• Edição 068
  • 25 de janeiro de 2007

Microscópio

Privatizar é a solução?

Kareen Arnhold - AgN / Praia Vermelha

A garantia, pelos serviços públicos, de acesso à saúde, assistência e informação por populações socialmente discriminadas é um dos princípios que rege o Sistema Único de Saúde (SUS) brasileiro, criado no fim da década de oitenta. No entanto, esta função principal parece não estar sendo cumprida plenamente. As pessoas não têm tido acesso digno à saúde pública de qualidade devido ao sucateamento dos serviços. Por falta de recursos ou por má distribuição de verbas, o quadro atual que nos revela os noticiários e o cotidiano é o de caos na saúde pública brasileira. Muitas discussões a este respeito acontecem; porém, o destaque, hoje, está na privatização do SUS.

Maria Lucia Werneck Vianna, professora do Instituto de Economia (IE/UFRJ) e Pesquisadora do Laboratório de Economia Política da Saúde (LEPS/UFRJ) da Universidade Federal do Rio de Janeiro, ressalta a falta de investimentos para ampliação da oferta, para contratação e manutenção de profissionais qualificados e para melhoria do atendimento, como motivos para a privatização do sistema de saúde pública, que vem acontecendo pela contratação de profissionais e de serviços privados via cooperativas, o que enfraquece o sistema público de saúde brasileiro.
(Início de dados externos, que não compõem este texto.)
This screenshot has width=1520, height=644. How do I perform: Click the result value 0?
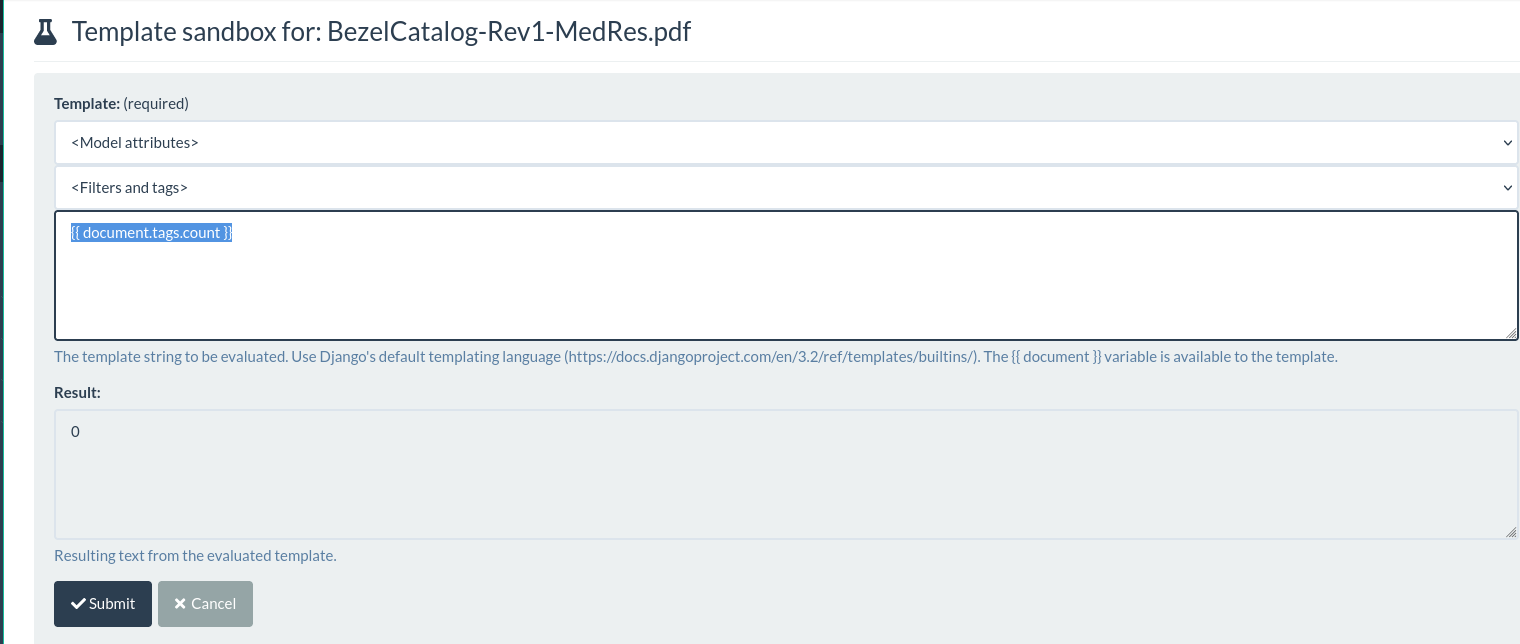coord(75,432)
Outro fator que inclina esta tendência de privatização é o desinteresse da classe média pelos serviços públicos. Bombardeada por ofertas e incentivos crescentes,  essa classe compra planos privados de saúde, contribuindo para a fragilidade do SUS, “porque os recursos que o Estado deixa de arrecadar com impostos, a renúncia fiscal decorrente das deduções com gastos privados de saúde no imposto de renda (tanto das pessoas físicas como das pessoas jurídicas), são abocanhados pelo mercado”, de acordo com Maria Lúcia.

Outra estratégia privatizante, que pode ser percebida principalmente nos Hospitais Universitários (HUs) são os contratos que legitimam uma dupla entrada nos hospitais públicos: uma abertura para os convênios privados, com melhores atendimentos e acomodações; e uma entrada para o SUS, com filas, atendimento mais precarizado e falta de material. “Os hospitais têm duas portas: a porta SUS, de qualidade duvidosa, e a porta dos planos de saúde, com leitos reservados para internação dos clientes que pagam planos. A justificativa é que, assim, conseguem levantar recursos extras”, explica Sara Granemann, professora da Escola de Serviço Social da UFRJ (ESS/UFRJ).
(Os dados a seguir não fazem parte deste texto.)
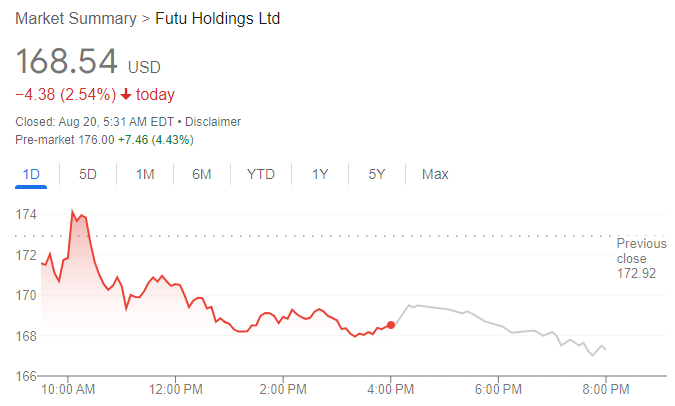This screenshot has height=406, width=675.
Task: Click the Previous close 172.92 label
Action: 641,258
Para “encarar” de frente a crise da política de saúde, especificamente a da política de gestão dos hospitais federais, o governo Lula constituiu uma equipe de trabalho com representantes de vários ministérios e convidou especialistas em políticas públicas e gestão hospitalar da Fundação Oswaldo Cruz (Fiocruz). O objetivo da equipe era o de pensar um projeto de reorganização do sistema de saúde pública brasileiro. Na reunião, apoiados na idéia de que a crise da saúde pública provém de uma má gestão, os professores da Fiocruz lançaram a proposta de transformar hospitais federias em fundações estatais, o que resolveria problemas tais como a burocracia das negociações públicas, em que o esquema de licitação nas compras do governo aparecia como um entrave para uma boa gestão.
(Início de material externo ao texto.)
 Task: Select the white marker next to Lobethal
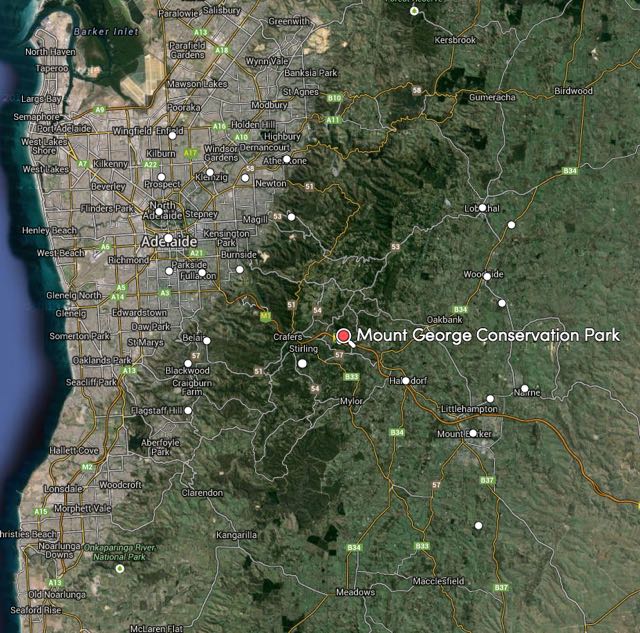click(482, 208)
A esta proposta de se criar fundações estatais em relação aos hospitais públicos federais, opõe-se Granemann. De acordo com ela, a medida tomada como solução aos entraves do sistema público de saúde, serve apenas para mascarar a privatização da saúde pública: “chamar uma fundação hospitalar de fundação estatal é adjetivar a fundação para que os hospitais estatais públicos sejam transformados numa entidade com outra regulamentação e formato jurídico, que oculta processos de privatização acelerados, processos de redução da ação do Estado brasileiro”, declara.

A discussão sobre a privatização do SUS ainda será palco para muitas análises, como a que aconteceu neste dia 23, no seminário Privatização do SUS, fundações e sua polêmicas, promovido pela Regional Jacarepaguá do Sindicato dos Trabalhadores em Saúde. De acordo com a professora Sara, esta proposta de transferência da gestão de hospitais públicos federais para instituições privadas deve ser amplamente debatida e combatida antes de ser decidida.